イケアの強みは「商品を売るだけでなく、『それを使った生活』を提案すること」と強調する。店内ではパネルやポスターで家具の活用法などが解説されている。

この「生活提案」はイケアの特徴だ。同じベッドでもシーツや枕を替えるだけで、若者向けにも大人向けにもなる例や、照明の違いだけで部屋の雰囲気が変わる例も陳列。これは部屋の模様替えが少ない日本の消費者に、気づきを与える狙いがある。本棚には実際に雑誌や本を、衣装ケースには洋服を入れて、来店客に実感させる。

子供を北京に置いての単身赴任であるグロリアさん。「店舗は本当に子供みたい。それぞれキャラクターは違うけど日々成長していく」と笑顔を浮かべた。


組み立て初心者のメンバーも、説明書を見ながら作業を進める。

ビルドアップチームは、日本のスタッフに対して指示する立場ではなく、逆に受け入れ側がすべてを指示するわけでもない。「一緒に取り組む」もイケアスタンダードだという。

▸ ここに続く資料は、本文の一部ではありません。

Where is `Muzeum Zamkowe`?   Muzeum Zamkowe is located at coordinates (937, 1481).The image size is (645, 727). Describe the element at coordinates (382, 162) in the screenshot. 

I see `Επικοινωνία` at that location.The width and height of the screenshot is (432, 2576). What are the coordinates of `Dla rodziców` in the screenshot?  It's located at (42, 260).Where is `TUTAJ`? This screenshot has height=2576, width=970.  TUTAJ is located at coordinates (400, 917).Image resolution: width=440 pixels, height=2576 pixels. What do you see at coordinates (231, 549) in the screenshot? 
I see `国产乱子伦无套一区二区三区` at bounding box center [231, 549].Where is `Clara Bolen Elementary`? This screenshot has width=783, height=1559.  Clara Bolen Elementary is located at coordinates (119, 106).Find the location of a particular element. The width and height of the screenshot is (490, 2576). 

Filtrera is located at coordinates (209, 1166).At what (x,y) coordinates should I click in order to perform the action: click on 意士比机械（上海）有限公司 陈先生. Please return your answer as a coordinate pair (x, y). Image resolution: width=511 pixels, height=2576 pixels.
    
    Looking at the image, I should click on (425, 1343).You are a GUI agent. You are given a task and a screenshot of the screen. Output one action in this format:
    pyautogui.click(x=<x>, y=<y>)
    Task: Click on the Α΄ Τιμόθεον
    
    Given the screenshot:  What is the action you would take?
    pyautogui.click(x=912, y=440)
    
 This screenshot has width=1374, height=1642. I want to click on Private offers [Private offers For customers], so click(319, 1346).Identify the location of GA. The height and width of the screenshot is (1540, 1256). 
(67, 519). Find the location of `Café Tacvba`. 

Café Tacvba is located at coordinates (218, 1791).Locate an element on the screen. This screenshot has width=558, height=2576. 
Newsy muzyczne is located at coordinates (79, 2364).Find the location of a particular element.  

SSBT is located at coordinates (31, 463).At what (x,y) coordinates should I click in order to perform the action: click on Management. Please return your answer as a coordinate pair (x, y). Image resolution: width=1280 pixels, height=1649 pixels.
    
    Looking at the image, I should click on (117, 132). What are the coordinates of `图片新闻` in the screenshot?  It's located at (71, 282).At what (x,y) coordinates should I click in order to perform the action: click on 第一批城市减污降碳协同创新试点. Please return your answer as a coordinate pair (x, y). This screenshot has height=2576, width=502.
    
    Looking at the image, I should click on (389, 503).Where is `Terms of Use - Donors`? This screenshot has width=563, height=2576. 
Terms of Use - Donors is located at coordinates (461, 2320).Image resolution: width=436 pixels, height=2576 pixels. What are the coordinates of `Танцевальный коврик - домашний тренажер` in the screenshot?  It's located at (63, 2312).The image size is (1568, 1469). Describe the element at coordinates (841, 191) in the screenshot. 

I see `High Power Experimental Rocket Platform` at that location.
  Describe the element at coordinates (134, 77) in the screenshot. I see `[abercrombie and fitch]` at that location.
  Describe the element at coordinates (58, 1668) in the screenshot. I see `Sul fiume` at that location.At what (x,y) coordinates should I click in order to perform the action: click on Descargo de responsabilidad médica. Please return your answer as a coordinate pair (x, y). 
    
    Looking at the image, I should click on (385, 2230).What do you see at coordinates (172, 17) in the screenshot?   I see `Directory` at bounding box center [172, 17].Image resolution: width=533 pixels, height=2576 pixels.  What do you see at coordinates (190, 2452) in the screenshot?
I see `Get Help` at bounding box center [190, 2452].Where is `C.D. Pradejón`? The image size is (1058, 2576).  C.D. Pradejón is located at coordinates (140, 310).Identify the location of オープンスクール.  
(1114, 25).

海外スタッフの受け入れ側責任者だった佐藤さん。「グロリアのような経験豊富なメンバーをどう配置して、何を託すかが、一番大きなチャレンジでした。彼女たちからは多くのことを学びました。たとえば細部にこだわり、あれこれ修正したくなりがちな私たちに、一番大切なことに目を向けてシンプルにやることを教えてくれました。『簡潔は美徳』もイケアバリューの1つです」と説明する。

「私は店内物流や商品流通の理想がありましたが、『お客さま視点での小売業』の原点を考え、それをあきらめたこともありました」と高井宏樹さんは本音を明かす。

辻さんは「私にとっては4店舗目の開業ですが、優先順位をつけて決定するスピードは、どの店よりも速かった。具体的な指示がないと(未経験者が多い)コワーカーもストレスがたまるので」と話す。時にはこだわりを捨てて、簡潔に進めることが店舗づくりのコツのようだ。

3月30日、役割を終えたメンバーはそれぞれの国へと戻っていった。